In the afternoons of 4/15 and 4/16, the Bureau of Reclamation conducted a second set of experiments or tests of the powerhouse bypass at Shasta Dam with the apparent goal of conserving the volume of Shasta Reservoir’s cold-water pool for later in the summer. Reclamation released warm surface water from Shasta Reservoir into upper Keswick Reservoir through the upper river outlets to the dam spillway (see inset at right), bypassing the TCD and powerhouse. Water temperature immediately below Shasta Dam reached values greater than 70ºF in the early afternoon on the 14th and 15th (Figure 1). The river outlet releases occurred between the normal daily peak-power releases through the powerhouse (Figure 2). In the prior test (Exp #1) in the early morning hours of 4/11, water temperature below the dam reached only 55ºF, as some cold water was also being released through the powerhouse.
After mixing occurred in Keswick Reservoir, water temperature of the Keswick release water to the Sacramento River increased approximately 2ºF to 52ºF (Figure 3). The total reservoir release also increased about 1,300 cfs to 6400 cfs from the Exp #1 release level (Figure 4).
Overall, the test showed that bypassing the powerhouse can potentially save cold-water pool volume in Shasta Reservoir, although this bypass increases water temperatures in the upper Sacramento River. As long as Keswick release temperature remains below its upper limit (in this case 53ºF), the option of bypassing power appears to have promise in conserving cold-water pool volume in Shasta Reservoir.

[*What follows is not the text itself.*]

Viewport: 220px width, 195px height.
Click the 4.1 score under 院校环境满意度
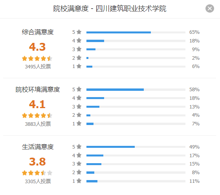[x=37, y=104]
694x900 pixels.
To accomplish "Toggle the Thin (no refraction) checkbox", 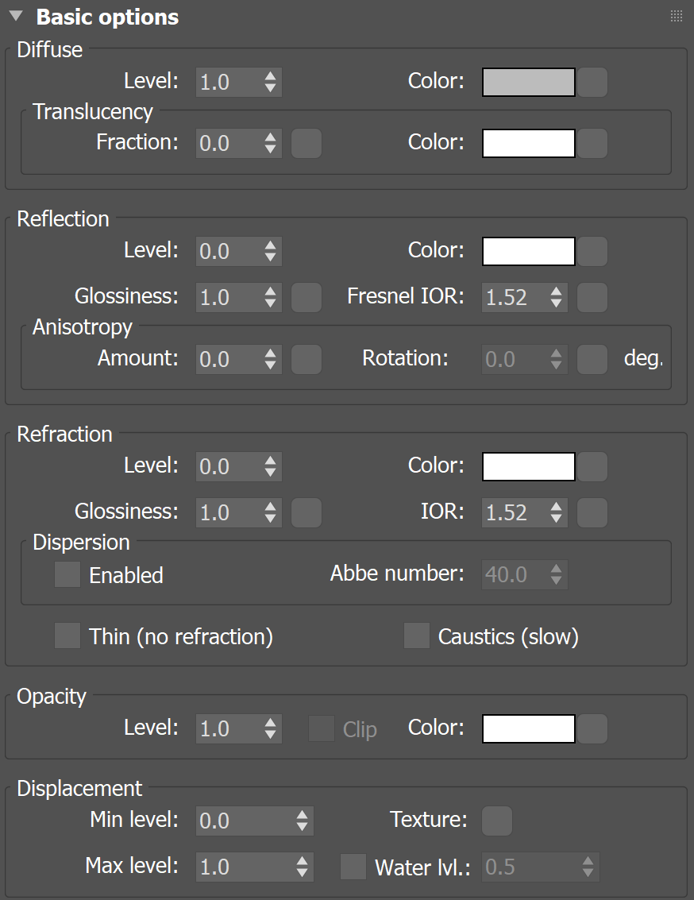I will click(x=67, y=636).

In this particular case, with the increase in total release to 6500 cfs, it is difficult to determine the amount of cold-water pool saved. With the dam’s river-outlet water temperatures higher than 70ºF, it takes a lot of cold-water powerhouse release to cool it down to meet target levels in the upper Sacramento River. It appears that operators were able to maintain normal peaking power levels while also releasing some warm reservoir surface water, with only a small increase in downstream river water temperature. However, the additional loss of Shasta storage, in this case approaching 3000 ac-ft per day, will negatively affect the summer cold-water pool supply.